▶ _Task objective_:
Arrange the records that begin with the line containing "Blush Erotica VR (441, 744)" and end with the line containing "SHOP (23, 38)" as a JSON list of strings, one string per line and no blank lines. Include only those lines.

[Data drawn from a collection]

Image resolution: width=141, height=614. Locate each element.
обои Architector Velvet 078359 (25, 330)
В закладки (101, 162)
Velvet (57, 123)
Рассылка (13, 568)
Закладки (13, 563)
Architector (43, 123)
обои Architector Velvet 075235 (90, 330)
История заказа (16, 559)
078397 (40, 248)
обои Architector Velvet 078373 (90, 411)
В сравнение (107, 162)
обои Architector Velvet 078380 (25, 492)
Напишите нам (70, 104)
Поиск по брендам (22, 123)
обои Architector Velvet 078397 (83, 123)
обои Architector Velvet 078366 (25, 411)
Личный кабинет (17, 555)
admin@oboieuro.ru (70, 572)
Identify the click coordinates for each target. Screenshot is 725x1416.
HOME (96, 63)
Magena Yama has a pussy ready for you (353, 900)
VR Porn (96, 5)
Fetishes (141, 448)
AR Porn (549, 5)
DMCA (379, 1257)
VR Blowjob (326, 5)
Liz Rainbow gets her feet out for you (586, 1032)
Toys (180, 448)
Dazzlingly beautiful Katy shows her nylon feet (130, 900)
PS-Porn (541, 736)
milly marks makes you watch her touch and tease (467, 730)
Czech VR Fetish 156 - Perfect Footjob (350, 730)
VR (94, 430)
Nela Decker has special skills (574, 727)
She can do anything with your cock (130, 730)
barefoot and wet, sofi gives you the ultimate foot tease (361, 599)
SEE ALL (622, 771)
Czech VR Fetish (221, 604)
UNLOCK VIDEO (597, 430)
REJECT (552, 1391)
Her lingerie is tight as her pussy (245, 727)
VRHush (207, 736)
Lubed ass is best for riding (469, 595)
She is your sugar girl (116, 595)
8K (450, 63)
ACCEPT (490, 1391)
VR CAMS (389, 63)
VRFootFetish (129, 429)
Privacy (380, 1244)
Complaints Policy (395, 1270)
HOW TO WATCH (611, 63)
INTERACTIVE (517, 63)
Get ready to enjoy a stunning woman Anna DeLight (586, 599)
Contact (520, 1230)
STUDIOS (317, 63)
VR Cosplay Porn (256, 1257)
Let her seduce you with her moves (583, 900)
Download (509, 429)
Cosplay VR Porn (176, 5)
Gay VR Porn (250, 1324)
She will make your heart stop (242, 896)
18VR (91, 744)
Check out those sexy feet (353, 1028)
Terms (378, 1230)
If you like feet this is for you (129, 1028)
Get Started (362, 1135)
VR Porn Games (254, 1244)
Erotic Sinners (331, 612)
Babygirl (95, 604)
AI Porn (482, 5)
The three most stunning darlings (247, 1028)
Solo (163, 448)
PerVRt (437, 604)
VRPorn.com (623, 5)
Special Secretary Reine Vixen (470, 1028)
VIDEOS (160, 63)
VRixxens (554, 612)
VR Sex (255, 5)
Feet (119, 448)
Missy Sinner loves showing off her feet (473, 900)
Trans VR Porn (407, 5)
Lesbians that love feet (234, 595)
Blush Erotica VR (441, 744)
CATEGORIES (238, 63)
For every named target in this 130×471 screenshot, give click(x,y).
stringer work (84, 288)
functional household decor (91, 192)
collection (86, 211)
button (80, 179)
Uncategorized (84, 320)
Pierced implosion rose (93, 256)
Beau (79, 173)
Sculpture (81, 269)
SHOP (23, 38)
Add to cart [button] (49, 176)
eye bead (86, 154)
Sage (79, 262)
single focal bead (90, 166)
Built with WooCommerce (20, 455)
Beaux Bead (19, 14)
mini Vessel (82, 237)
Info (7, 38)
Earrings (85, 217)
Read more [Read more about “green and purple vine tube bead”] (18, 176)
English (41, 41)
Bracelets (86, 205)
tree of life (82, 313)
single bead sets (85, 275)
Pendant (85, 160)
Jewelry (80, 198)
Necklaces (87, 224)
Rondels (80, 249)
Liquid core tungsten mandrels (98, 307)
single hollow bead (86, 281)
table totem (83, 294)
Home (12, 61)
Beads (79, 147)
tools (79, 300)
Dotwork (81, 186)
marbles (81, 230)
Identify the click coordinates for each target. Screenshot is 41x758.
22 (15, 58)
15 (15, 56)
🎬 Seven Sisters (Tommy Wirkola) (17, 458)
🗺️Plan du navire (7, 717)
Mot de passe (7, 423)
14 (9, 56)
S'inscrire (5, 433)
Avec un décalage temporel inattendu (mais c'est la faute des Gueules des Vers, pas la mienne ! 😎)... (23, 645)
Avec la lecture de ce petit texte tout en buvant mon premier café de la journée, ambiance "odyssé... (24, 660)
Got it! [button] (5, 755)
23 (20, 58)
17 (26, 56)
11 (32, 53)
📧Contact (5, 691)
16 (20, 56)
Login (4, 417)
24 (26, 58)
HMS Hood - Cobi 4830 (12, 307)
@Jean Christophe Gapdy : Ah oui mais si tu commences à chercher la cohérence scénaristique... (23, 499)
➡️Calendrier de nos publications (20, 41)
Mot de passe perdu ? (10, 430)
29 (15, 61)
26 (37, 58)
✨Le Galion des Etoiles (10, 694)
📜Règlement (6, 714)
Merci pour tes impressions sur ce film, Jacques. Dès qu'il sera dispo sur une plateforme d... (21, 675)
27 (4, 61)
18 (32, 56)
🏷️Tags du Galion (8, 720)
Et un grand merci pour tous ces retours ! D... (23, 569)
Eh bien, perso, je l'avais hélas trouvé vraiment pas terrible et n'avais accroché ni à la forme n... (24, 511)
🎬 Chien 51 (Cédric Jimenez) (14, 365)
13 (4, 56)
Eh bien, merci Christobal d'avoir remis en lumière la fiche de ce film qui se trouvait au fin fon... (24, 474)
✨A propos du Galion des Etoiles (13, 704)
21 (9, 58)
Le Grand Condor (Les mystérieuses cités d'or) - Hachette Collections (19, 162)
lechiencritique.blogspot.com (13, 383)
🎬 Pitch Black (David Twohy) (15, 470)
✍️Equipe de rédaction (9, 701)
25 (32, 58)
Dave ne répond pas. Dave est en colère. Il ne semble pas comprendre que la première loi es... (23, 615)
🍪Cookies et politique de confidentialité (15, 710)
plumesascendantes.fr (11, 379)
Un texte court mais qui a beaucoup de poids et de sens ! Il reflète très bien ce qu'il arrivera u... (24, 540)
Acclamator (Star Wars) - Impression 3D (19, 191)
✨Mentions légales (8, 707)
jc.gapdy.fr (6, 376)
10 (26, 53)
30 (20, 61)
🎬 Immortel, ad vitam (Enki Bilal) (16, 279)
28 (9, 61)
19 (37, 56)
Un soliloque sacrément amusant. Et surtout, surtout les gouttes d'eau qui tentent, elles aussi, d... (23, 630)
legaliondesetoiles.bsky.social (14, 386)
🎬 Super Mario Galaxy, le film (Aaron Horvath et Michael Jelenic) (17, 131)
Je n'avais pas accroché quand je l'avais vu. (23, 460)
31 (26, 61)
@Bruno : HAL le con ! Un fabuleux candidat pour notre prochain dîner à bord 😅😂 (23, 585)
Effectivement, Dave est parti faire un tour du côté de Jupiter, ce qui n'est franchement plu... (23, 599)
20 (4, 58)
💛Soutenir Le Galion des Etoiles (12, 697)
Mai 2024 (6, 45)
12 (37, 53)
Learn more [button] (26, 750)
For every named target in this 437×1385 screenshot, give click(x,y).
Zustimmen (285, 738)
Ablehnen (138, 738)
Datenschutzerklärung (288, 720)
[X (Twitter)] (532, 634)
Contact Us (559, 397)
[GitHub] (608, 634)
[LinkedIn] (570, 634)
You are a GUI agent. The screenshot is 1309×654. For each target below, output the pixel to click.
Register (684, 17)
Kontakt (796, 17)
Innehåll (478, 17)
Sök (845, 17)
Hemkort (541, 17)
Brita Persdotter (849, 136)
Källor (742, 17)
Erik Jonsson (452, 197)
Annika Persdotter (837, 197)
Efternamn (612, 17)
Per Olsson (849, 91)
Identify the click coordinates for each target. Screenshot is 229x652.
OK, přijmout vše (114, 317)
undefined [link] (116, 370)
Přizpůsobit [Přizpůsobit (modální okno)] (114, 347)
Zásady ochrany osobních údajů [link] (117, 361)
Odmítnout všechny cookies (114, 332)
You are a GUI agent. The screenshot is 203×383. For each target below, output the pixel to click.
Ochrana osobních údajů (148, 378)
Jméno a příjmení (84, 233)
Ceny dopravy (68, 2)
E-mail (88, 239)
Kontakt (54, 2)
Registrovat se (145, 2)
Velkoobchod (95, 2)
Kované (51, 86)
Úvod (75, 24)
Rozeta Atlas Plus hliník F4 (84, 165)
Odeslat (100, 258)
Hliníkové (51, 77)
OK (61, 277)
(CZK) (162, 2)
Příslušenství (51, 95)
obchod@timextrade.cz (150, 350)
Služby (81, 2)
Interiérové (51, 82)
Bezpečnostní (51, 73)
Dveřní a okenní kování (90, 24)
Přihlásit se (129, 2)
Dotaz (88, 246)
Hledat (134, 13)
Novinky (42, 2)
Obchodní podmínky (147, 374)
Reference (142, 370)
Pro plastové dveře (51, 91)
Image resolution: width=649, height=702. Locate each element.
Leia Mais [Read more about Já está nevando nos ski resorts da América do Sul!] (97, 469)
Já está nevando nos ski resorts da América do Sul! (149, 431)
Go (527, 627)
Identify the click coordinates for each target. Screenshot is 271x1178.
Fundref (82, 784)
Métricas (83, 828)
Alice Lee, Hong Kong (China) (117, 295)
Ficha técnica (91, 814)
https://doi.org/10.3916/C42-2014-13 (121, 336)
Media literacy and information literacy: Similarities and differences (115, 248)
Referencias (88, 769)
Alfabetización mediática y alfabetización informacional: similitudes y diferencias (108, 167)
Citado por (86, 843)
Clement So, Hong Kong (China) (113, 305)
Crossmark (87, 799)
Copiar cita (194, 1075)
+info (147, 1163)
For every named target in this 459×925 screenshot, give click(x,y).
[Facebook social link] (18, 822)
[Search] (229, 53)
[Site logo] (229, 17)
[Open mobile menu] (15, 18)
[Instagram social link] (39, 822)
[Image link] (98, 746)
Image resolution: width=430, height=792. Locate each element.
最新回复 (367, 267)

▶ _Result_:
[
  "Blush Erotica VR (441, 744)",
  "CATEGORIES (238, 63)",
  "For every named target in this 130×471 screenshot, give click(x,y).",
  "stringer work (84, 288)",
  "functional household decor (91, 192)",
  "collection (86, 211)",
  "button (80, 179)",
  "Uncategorized (84, 320)",
  "Pierced implosion rose (93, 256)",
  "Beau (79, 173)",
  "Sculpture (81, 269)",
  "SHOP (23, 38)"
]